_Text block_:
==========

[Novalug] nfs server

Peter Larsen plarsen at famlarsen.homelinux.com
Tue Mar 9 13:08:45 EST 2010


Sorry - I must have missed your mail this weekend.

NFS on Fedora 8 (I think) and above uses random ports to bind NFS with
by default. This does increase security but makes making firewall rules
quite tough. You'll most likely find that "rpcinfo" fails from a remote
machine to your fedora box, which would be your firewall blocking.
Also, when you say NFS - what version? If you don't specify you're using
a pretty old version 1 - you should go with at least version 3 (4 if
you're brave) to increase performance and security.

In regards to the port dynamics, it's fairly simple to fix.
Edit /etc/sysconfig/nfs and uncomment the settings for specific ports of
your choosing. Then open those ports in IPTables. To test, do "rpcinfo
-p <hostname>" from a remote box. It should return the port list that
listens on fedora. If that works, you can mount NFS on the box. Be sure
to specify nfs_vers=3,rsize=32768,wsize=32768 at a very minimum when you
mount.

==========

_Data shown_:
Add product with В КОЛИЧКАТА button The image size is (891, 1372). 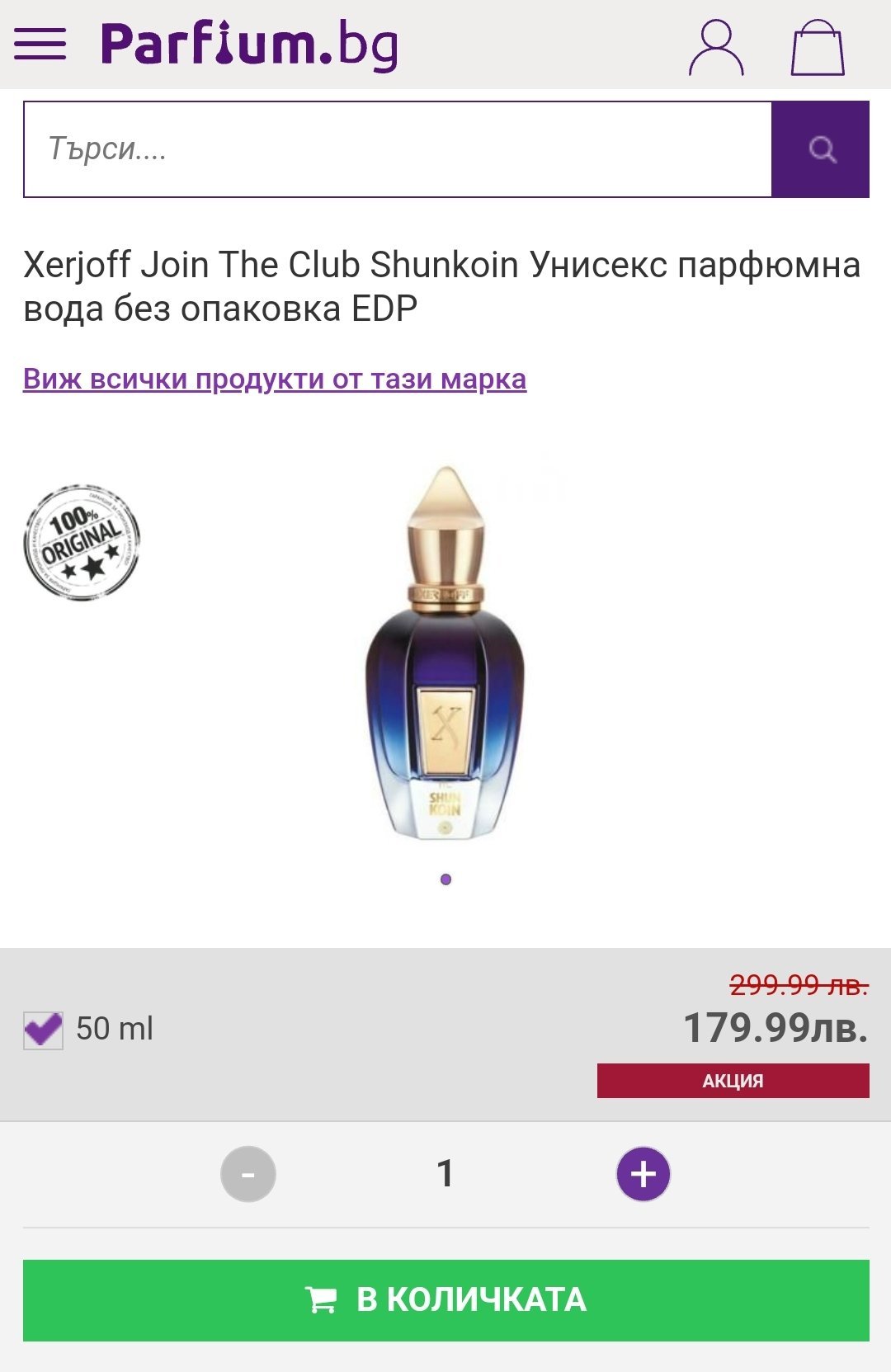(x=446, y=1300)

==========

_Problems_:
a - Using the NFS server post, say whether each statement agrees with it, answering yes or no and quoting the words that decide: (i) NFS's default use of random ports makes firewall rules easier to write; (ii) the port settings are changed in /etc/sysconfig/nfs; (iii) the post recommends using at least NFS version 3.
b - According to the NFS server post, why will "rpcinfo" most likely fail when run from a remote machine against the Fedora box? Answer in one to three sentences.
c - In the NFS server post, which options should be specified at a very minimum when mounting NFS?
The lines that come after the NFS server post are separate material.

_Complete answers_:
a -
(i) No: "makes making firewall rules quite tough"
(ii) Yes: "Edit /etc/sysconfig/nfs and uncomment the settings for specific ports"
(iii) Yes: "you should go with at least version 3"

b - By default, NFS binds to random ports, which makes firewall rules hard to write. The failure would therefore be the Fedora box's firewall blocking the connection.

c - nfs_vers=3,rsize=32768,wsize=32768